EXTRAIT FOURNI:
--
La cohérence des politiques contractuelles des conseils régionaux en faveur des territoires ruraux avec les ambitions des contrats de ruralité n'a été que partiellement assurée .

Les régions et départements ont en effet pu percevoir le dispositif comme une contractualisation supplémentaire dissociée de leur propre politique contractuelle.

« Plusieurs régions se sont également associées à cette nouvelle contractualisation, dans des formes et des niveaux d'intensité toutefois très variables d'une région à l'autre . En effet, la création des contrats de ruralité a correspondu à la période où la plupart des Régions ont été amenées à redéfinir une politique en faveur de leurs territoires ruraux. Ces politiques prennent toutefois des formes diverses qu'elles consistent en des fonds de soutien à l'investissement sur des thématiques spécifiques (comme la revitalisation des centres-bourgs et des pôles de centralité ou le soutien à l'innovation et au développement économique), en un soutien financier direct à des projets communaux ou en des formes de contractualisation à des mailles diverses ».
--
DONNÉES PRÉSENTÉES:
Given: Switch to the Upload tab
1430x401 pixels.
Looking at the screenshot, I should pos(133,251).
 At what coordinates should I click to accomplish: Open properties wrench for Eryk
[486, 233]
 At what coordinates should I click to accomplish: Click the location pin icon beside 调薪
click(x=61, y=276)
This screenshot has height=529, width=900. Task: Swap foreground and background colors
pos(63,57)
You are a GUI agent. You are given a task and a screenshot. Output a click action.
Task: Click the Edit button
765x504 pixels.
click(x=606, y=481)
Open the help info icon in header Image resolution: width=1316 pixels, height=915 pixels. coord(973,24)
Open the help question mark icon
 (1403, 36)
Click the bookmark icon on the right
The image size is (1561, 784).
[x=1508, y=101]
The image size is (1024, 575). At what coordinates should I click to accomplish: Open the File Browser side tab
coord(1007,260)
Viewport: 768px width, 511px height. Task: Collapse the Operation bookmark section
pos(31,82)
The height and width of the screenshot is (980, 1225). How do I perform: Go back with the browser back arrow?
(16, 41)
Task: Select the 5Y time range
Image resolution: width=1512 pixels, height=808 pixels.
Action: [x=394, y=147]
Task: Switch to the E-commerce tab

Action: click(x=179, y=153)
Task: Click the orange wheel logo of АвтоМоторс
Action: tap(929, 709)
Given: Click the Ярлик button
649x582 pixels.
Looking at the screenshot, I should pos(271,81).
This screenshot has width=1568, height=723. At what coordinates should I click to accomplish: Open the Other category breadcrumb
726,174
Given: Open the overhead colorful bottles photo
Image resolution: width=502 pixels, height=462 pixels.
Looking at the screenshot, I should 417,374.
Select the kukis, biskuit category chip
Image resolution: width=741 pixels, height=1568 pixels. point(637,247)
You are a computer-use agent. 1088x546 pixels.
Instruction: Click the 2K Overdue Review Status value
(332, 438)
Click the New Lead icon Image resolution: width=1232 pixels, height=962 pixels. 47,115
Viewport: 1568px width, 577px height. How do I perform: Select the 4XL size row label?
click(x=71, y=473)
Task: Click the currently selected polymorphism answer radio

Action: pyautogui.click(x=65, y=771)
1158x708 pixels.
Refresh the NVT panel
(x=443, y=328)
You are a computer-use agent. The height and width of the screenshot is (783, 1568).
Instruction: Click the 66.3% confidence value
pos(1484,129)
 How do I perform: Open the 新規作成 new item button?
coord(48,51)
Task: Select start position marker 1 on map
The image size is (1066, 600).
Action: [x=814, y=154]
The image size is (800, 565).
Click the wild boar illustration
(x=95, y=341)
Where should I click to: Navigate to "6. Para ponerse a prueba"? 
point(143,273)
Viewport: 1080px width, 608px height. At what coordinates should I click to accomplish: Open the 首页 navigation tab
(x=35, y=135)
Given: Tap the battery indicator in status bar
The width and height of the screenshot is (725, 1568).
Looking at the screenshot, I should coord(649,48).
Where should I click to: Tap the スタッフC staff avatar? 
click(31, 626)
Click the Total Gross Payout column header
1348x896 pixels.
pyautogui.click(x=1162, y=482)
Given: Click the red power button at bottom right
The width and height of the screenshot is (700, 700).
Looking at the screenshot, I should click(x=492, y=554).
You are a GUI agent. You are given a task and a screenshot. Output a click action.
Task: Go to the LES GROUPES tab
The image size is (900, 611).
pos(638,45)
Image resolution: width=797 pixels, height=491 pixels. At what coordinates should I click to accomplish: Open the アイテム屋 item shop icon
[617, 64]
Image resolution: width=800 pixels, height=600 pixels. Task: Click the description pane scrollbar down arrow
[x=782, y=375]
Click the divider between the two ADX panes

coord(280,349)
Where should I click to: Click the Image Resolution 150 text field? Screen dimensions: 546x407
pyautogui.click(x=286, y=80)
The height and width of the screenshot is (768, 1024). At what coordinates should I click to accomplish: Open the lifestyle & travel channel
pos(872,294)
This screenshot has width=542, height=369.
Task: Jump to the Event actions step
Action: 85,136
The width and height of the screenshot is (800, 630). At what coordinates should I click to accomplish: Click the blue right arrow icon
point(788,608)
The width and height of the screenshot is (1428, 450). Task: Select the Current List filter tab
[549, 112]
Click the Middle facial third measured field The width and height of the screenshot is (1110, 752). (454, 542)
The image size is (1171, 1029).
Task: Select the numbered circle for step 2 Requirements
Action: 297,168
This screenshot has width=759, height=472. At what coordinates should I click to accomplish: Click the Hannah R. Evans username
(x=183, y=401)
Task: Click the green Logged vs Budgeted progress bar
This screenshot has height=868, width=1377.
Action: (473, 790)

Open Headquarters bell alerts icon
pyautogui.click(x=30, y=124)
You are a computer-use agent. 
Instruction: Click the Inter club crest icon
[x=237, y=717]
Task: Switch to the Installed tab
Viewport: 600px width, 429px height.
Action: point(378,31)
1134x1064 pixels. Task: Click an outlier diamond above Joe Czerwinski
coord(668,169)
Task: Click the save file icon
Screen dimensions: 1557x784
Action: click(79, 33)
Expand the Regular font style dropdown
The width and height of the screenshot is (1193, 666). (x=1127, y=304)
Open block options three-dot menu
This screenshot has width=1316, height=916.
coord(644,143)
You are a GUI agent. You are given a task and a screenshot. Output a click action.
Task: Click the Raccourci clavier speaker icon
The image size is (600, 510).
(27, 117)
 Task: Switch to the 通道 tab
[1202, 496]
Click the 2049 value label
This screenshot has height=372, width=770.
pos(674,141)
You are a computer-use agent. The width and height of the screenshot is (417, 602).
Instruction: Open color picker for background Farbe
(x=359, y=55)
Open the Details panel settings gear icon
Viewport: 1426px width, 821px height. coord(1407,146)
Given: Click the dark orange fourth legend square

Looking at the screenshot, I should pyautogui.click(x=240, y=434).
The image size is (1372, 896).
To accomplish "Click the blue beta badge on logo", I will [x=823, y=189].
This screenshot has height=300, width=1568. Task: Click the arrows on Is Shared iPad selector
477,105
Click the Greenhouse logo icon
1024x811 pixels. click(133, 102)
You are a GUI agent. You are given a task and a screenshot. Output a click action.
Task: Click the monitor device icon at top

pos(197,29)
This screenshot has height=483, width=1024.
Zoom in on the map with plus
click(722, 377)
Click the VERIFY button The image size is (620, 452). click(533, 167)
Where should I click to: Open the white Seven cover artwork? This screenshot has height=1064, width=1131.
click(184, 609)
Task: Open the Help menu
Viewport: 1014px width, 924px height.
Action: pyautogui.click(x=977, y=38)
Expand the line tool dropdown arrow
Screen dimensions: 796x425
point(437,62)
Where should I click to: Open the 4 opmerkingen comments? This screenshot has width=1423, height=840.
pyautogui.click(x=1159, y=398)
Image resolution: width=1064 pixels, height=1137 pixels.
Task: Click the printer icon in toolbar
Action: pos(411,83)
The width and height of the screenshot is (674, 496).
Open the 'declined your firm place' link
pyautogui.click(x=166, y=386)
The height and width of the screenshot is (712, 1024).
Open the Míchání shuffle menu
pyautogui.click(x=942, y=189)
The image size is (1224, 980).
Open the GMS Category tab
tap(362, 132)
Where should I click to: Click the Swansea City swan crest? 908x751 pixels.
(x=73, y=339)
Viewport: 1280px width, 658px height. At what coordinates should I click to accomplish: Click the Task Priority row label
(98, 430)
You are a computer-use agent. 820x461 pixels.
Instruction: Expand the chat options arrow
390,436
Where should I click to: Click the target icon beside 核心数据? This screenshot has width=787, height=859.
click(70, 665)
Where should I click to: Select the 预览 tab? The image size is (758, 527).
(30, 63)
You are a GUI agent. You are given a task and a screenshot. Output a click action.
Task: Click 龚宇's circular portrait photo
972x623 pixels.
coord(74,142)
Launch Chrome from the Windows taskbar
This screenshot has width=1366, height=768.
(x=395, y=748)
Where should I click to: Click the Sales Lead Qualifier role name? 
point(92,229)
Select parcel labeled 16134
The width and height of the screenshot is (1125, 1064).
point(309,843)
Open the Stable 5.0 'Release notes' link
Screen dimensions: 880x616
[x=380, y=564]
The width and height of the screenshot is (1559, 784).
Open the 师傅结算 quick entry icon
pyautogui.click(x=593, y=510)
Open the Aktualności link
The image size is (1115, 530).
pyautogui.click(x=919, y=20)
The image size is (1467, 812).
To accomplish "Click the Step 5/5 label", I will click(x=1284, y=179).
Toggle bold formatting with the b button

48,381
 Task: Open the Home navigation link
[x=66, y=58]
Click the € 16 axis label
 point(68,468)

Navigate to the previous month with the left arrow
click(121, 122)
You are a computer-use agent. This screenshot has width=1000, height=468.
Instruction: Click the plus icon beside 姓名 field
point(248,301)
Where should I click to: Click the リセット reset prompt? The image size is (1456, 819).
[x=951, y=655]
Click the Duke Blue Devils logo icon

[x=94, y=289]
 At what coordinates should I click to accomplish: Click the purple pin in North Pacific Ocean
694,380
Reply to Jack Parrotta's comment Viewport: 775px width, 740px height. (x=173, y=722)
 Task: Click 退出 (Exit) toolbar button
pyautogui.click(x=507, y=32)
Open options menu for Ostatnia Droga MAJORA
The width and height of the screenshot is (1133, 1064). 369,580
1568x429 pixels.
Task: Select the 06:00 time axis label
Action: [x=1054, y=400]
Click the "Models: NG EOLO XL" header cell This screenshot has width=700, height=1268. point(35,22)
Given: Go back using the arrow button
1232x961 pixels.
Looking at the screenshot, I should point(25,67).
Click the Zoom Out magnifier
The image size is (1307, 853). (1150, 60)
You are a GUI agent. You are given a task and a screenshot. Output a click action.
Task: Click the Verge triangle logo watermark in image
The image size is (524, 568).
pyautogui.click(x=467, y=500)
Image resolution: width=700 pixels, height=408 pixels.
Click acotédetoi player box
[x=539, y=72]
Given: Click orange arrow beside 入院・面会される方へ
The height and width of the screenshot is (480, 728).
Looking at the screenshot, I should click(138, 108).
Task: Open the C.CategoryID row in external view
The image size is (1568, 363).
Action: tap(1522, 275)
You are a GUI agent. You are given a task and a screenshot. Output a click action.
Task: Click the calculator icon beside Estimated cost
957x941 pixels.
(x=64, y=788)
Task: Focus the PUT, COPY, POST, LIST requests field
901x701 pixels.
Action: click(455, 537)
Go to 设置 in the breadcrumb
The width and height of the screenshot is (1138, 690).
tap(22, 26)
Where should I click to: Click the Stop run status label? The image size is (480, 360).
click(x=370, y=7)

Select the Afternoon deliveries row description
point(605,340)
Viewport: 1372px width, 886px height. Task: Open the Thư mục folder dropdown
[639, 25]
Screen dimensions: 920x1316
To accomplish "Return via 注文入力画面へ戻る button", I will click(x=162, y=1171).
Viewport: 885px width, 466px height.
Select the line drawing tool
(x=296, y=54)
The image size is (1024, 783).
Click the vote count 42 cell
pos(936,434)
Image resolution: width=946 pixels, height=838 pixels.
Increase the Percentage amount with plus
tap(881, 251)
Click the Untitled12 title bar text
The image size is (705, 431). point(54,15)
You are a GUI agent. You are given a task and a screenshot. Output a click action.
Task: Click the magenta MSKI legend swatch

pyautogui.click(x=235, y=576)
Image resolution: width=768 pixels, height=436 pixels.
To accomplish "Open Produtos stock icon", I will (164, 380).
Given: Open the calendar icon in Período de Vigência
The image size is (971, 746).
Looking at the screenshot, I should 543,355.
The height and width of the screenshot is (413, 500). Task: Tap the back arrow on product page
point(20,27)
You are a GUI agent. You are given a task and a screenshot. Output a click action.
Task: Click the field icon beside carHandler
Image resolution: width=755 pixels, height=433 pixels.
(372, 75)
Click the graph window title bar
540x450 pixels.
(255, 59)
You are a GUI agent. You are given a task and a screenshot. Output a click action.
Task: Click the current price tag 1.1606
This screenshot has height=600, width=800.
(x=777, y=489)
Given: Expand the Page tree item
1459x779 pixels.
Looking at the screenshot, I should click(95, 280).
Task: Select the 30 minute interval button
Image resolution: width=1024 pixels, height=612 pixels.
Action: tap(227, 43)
--
EXERCICES À RÉALISER:
[A] D'après l'extrait sur les contrats de ruralité, comment les régions et les départements ont-ils pu percevoir le dispositif ?
[B] Énumérez toutes les formes que peuvent prendre les politiques régionales en faveur des territoires ruraux selon l'extrait sur les contrats de ruralité.
[C] Prolongez l'extrait sur les contrats de ruralité à la suite de sa dernière phrase.

CORRIGÉ DES EXERCICES:
[A] Ils ont pu le percevoir comme une contractualisation supplémentaire, dissociée de leur propre politique contractuelle.

[B]
- Des fonds de soutien à l'investissement sur des thématiques spécifiques
- Un soutien financier direct à des projets communaux
- Des formes de contractualisation à des mailles diverses

[C]
Source : réponses du CGET au questionnaire du rapporteur spécial

J'estime que l'association de la région, collectivité cheffe de file en matière d'aménagement du territoire, devrait être plus systématique , car elle permet d'une part, de développer une politique cohérente d'aménagement du territoire régional et, d'autre part, de préserver les spécificités de chaque territoire rural.

Il en va de même des conseils départementaux, qui développent de nombreux outils de contractualisation aves les communes et les EPCI, dont il s'agit d'assurer la cohérence avec les actions portées par les contrats de ruralité.

Des coopérations locales ont été mises en oeuvre par exemple avec des opérateurs tels l'ADEME, la Caisse des dépôts et consignations (CDC) ou encore avec les parcs naturels régionaux.

Ces partenariats, dès lors qu'ils contribuent à insuffler une dynamique locale, vont dans le bon sens .

Cependant, l'association d'acteurs privés, de mouvements associatifs et de représentants de la société civile est restée très limitée, tout comme la participation des citoyens à l'élaboration des contrats.

L'Union nationale des acteurs du développement local (UNADEL) 19 ( * ) a constaté une association insuffisante de la société civile à la co-construction des contrats de ruralité, qui n'est pas propre à ce dispositif mais témoigne de la nécessité plus large de redynamiser la démocratie locale .

Pour remédier à cette situation, il pourrait être utile, comme le recommande le bilan-flash du CGET, de s'inspirer des démarches de budget participatif mis en place par plusieurs villes, afin d'effectuer des choix d'investissements.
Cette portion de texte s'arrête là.